>>>

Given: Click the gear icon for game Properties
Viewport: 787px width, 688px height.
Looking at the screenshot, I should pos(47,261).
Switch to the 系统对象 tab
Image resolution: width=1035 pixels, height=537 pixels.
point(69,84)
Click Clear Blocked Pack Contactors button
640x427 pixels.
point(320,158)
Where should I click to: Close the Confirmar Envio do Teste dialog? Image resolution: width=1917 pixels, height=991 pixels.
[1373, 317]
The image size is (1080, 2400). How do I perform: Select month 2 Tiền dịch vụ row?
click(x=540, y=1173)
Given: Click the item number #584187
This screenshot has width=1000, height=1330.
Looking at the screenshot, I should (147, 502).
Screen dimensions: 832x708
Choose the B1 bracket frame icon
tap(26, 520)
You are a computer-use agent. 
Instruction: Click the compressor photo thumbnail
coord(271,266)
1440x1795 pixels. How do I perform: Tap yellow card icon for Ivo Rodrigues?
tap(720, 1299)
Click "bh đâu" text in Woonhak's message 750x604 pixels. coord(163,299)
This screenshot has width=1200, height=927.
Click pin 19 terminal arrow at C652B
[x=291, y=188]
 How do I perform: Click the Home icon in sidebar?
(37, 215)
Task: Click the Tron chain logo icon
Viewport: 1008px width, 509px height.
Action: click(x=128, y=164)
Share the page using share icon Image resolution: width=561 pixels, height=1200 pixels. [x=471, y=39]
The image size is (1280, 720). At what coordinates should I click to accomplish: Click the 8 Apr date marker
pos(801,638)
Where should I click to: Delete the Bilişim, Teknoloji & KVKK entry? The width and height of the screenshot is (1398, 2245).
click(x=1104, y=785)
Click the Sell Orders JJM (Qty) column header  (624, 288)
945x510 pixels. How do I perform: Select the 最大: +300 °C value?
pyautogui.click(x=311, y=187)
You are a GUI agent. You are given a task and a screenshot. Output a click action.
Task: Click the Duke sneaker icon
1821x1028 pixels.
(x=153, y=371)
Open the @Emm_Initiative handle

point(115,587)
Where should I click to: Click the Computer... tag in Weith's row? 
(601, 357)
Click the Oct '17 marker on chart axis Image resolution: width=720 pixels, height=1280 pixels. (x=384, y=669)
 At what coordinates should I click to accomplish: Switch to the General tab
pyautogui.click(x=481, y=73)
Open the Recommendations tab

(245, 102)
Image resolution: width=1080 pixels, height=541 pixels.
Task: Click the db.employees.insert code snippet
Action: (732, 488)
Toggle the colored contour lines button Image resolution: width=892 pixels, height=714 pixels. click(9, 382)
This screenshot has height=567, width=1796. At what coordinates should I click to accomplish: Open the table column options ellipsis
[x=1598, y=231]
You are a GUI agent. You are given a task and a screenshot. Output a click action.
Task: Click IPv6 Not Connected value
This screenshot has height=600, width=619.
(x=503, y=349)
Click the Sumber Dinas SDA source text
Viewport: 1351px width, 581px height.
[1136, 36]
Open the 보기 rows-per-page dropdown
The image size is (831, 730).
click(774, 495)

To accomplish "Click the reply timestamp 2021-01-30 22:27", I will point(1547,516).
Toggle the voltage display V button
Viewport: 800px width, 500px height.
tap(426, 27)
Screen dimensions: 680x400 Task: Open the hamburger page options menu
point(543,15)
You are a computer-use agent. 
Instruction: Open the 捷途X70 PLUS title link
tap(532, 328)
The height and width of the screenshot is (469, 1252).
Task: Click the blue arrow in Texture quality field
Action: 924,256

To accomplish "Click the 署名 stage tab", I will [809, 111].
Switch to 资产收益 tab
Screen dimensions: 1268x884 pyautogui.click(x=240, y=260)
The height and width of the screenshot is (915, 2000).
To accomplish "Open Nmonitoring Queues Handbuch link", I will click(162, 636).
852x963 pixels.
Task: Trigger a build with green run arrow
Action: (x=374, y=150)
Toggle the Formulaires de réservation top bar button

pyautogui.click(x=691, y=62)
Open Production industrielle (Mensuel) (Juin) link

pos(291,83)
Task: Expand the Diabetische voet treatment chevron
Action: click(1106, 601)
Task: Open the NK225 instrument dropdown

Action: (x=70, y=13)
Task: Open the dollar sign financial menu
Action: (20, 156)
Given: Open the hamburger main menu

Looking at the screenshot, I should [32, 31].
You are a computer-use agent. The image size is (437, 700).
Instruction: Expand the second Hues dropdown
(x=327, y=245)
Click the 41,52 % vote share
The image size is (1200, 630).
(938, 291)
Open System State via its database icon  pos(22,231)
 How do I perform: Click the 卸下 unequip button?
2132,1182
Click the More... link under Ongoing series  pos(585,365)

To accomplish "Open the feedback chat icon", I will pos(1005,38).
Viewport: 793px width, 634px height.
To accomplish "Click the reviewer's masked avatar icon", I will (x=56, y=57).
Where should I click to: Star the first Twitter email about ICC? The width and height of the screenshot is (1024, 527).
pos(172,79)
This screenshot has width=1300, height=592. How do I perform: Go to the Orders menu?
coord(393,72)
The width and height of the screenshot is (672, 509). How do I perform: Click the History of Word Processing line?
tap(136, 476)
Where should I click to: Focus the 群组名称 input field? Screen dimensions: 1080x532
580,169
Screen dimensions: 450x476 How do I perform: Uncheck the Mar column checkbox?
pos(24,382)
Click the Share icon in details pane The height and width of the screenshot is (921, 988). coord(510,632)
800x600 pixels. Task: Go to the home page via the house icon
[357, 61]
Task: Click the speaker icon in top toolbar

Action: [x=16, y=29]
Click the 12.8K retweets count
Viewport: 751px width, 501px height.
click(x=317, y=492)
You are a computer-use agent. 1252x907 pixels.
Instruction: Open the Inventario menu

<<<

* What to work on *
All the records above need to be printed exactly.

* Your response *
Given: Click the gear icon for game Properties
Viewport: 787px width, 688px height.
Looking at the screenshot, I should pos(47,261).
Switch to the 系统对象 tab
Image resolution: width=1035 pixels, height=537 pixels.
point(69,84)
Click Clear Blocked Pack Contactors button
640x427 pixels.
point(320,158)
Where should I click to: Close the Confirmar Envio do Teste dialog? Image resolution: width=1917 pixels, height=991 pixels.
[1373, 317]
The image size is (1080, 2400). How do I perform: Select month 2 Tiền dịch vụ row?
click(x=540, y=1173)
Given: Click the item number #584187
This screenshot has width=1000, height=1330.
Looking at the screenshot, I should (147, 502).
Screen dimensions: 832x708
Choose the B1 bracket frame icon
tap(26, 520)
You are a computer-use agent. 
Instruction: Click the compressor photo thumbnail
coord(271,266)
1440x1795 pixels. How do I perform: Tap yellow card icon for Ivo Rodrigues?
tap(720, 1299)
Click "bh đâu" text in Woonhak's message 750x604 pixels. coord(163,299)
This screenshot has width=1200, height=927.
Click pin 19 terminal arrow at C652B
[x=291, y=188]
 How do I perform: Click the Home icon in sidebar?
(37, 215)
Task: Click the Tron chain logo icon
Viewport: 1008px width, 509px height.
Action: click(x=128, y=164)
Share the page using share icon Image resolution: width=561 pixels, height=1200 pixels. [x=471, y=39]
The image size is (1280, 720). At what coordinates should I click to accomplish: Click the 8 Apr date marker
pos(801,638)
Where should I click to: Delete the Bilişim, Teknoloji & KVKK entry? The width and height of the screenshot is (1398, 2245).
click(x=1104, y=785)
Click the Sell Orders JJM (Qty) column header  (624, 288)
945x510 pixels. How do I perform: Select the 最大: +300 °C value?
pyautogui.click(x=311, y=187)
You are a GUI agent. You are given a task and a screenshot. Output a click action.
Task: Click the Duke sneaker icon
1821x1028 pixels.
(x=153, y=371)
Open the @Emm_Initiative handle

point(115,587)
Where should I click to: Click the Computer... tag in Weith's row? 
(601, 357)
Click the Oct '17 marker on chart axis Image resolution: width=720 pixels, height=1280 pixels. (x=384, y=669)
 At what coordinates should I click to accomplish: Switch to the General tab
pyautogui.click(x=481, y=73)
Open the Recommendations tab

(245, 102)
Image resolution: width=1080 pixels, height=541 pixels.
Task: Click the db.employees.insert code snippet
Action: (732, 488)
Toggle the colored contour lines button Image resolution: width=892 pixels, height=714 pixels. click(9, 382)
This screenshot has height=567, width=1796. At what coordinates should I click to accomplish: Open the table column options ellipsis
[x=1598, y=231]
You are a GUI agent. You are given a task and a screenshot. Output a click action.
Task: Click IPv6 Not Connected value
This screenshot has height=600, width=619.
(x=503, y=349)
Click the Sumber Dinas SDA source text
Viewport: 1351px width, 581px height.
[1136, 36]
Open the 보기 rows-per-page dropdown
The image size is (831, 730).
click(774, 495)

To accomplish "Click the reply timestamp 2021-01-30 22:27", I will point(1547,516).
Toggle the voltage display V button
Viewport: 800px width, 500px height.
tap(426, 27)
Screen dimensions: 680x400 Task: Open the hamburger page options menu
point(543,15)
You are a computer-use agent. 
Instruction: Open the 捷途X70 PLUS title link
tap(532, 328)
The height and width of the screenshot is (469, 1252).
Task: Click the blue arrow in Texture quality field
Action: 924,256

To accomplish "Click the 署名 stage tab", I will [809, 111].
Switch to 资产收益 tab
Screen dimensions: 1268x884 pyautogui.click(x=240, y=260)
The height and width of the screenshot is (915, 2000).
To accomplish "Open Nmonitoring Queues Handbuch link", I will click(162, 636).
852x963 pixels.
Task: Trigger a build with green run arrow
Action: (x=374, y=150)
Toggle the Formulaires de réservation top bar button

pyautogui.click(x=691, y=62)
Open Production industrielle (Mensuel) (Juin) link

pos(291,83)
Task: Expand the Diabetische voet treatment chevron
Action: click(1106, 601)
Task: Open the NK225 instrument dropdown

Action: (x=70, y=13)
Task: Open the dollar sign financial menu
Action: (20, 156)
Given: Open the hamburger main menu

Looking at the screenshot, I should [32, 31].
You are a computer-use agent. The image size is (437, 700).
Instruction: Expand the second Hues dropdown
(x=327, y=245)
Click the 41,52 % vote share
The image size is (1200, 630).
(938, 291)
Open System State via its database icon  pos(22,231)
 How do I perform: Click the 卸下 unequip button?
2132,1182
Click the More... link under Ongoing series  pos(585,365)

To accomplish "Open the feedback chat icon", I will pos(1005,38).
Viewport: 793px width, 634px height.
To accomplish "Click the reviewer's masked avatar icon", I will (x=56, y=57).
Where should I click to: Star the first Twitter email about ICC? The width and height of the screenshot is (1024, 527).
pos(172,79)
This screenshot has width=1300, height=592. How do I perform: Go to the Orders menu?
coord(393,72)
The width and height of the screenshot is (672, 509). How do I perform: Click the History of Word Processing line?
tap(136, 476)
Where should I click to: Focus the 群组名称 input field? Screen dimensions: 1080x532
580,169
Screen dimensions: 450x476 How do I perform: Uncheck the Mar column checkbox?
pos(24,382)
Click the Share icon in details pane The height and width of the screenshot is (921, 988). coord(510,632)
800x600 pixels. Task: Go to the home page via the house icon
[357, 61]
Task: Click the speaker icon in top toolbar

Action: [x=16, y=29]
Click the 12.8K retweets count
Viewport: 751px width, 501px height.
click(x=317, y=492)
You are a computer-use agent. 1252x907 pixels.
Instruction: Open the Inventario menu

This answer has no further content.